• _Directions for this task_:
Copy exactly the lines of the material below that run from the one containing "Open the pkmduren.semarangkab.go.id" through the one containing "Select the year 2024". Copy no other lines.

• _Given entries_:
[Start of Attachment]
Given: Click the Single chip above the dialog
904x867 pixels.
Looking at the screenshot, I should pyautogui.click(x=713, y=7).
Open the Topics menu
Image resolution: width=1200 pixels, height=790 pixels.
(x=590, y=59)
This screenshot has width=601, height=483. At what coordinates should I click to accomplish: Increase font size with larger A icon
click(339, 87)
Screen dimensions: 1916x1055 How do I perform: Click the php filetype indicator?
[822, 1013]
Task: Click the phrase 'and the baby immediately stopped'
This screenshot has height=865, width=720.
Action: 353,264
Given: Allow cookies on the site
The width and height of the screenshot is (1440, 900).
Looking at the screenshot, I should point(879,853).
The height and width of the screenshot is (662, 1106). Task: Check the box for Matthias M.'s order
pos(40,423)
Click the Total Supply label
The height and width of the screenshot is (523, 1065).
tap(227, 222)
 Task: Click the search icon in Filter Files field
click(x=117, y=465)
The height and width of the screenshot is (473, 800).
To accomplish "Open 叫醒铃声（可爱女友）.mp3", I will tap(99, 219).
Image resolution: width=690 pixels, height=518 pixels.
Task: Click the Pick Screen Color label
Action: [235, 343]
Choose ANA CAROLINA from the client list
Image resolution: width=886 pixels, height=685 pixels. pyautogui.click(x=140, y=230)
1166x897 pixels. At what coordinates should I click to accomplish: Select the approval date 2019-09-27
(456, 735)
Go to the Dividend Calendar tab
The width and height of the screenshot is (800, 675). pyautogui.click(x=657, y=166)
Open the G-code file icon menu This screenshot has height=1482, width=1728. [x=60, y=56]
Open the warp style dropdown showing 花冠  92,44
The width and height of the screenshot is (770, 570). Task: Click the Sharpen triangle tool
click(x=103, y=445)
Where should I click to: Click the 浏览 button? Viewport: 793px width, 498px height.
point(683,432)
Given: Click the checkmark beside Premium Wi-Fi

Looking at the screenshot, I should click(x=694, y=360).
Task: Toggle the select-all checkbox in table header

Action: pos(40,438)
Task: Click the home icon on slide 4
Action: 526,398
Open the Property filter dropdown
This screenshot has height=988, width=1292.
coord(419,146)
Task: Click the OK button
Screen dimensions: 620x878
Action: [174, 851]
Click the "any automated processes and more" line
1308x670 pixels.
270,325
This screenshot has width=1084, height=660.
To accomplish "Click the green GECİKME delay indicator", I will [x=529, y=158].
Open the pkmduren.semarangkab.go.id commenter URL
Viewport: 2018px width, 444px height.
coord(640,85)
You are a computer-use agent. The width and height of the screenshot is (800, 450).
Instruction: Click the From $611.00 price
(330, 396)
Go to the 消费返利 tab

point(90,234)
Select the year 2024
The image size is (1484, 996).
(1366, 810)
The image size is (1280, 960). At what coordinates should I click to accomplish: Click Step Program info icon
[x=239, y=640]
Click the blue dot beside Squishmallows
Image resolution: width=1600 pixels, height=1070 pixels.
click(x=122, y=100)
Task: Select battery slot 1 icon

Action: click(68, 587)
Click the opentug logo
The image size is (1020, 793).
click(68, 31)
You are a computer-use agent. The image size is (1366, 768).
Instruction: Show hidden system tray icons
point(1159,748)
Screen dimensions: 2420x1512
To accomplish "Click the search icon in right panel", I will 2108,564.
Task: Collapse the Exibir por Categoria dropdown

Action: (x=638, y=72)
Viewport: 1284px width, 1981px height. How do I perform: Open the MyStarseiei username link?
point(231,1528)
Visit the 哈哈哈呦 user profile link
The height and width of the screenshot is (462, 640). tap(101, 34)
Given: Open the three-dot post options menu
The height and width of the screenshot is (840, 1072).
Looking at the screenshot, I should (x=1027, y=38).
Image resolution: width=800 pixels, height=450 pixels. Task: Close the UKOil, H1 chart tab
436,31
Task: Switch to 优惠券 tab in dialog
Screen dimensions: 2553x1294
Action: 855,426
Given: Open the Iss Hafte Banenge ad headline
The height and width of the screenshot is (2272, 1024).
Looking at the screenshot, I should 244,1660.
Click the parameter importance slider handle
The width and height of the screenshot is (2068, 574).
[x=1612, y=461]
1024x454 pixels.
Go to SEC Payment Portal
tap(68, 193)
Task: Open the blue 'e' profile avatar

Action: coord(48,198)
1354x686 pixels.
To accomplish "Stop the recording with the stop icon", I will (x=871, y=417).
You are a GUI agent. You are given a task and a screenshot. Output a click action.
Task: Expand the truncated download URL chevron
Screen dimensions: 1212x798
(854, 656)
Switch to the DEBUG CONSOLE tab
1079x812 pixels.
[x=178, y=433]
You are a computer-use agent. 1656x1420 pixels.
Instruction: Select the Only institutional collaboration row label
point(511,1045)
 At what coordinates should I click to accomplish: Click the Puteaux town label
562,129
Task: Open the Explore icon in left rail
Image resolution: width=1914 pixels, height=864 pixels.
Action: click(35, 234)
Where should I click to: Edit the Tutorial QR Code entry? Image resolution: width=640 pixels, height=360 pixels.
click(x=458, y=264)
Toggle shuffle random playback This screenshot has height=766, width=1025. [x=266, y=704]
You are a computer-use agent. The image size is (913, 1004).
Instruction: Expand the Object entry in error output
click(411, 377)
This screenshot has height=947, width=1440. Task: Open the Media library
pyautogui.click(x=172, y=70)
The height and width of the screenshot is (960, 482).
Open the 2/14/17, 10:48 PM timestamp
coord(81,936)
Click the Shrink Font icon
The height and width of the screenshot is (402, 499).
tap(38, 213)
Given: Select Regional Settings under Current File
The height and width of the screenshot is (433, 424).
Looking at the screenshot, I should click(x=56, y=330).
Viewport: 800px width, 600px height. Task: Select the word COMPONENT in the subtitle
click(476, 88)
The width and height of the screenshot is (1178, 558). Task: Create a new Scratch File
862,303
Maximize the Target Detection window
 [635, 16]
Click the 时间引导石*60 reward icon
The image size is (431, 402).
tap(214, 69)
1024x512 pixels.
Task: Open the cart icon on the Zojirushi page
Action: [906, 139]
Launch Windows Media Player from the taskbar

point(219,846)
[End of Attachment]
• _Output of the exercise_:
Open the pkmduren.semarangkab.go.id commenter URL
Viewport: 2018px width, 444px height.
coord(640,85)
You are a computer-use agent. The width and height of the screenshot is (800, 450).
Instruction: Click the From $611.00 price
(330, 396)
Go to the 消费返利 tab

point(90,234)
Select the year 2024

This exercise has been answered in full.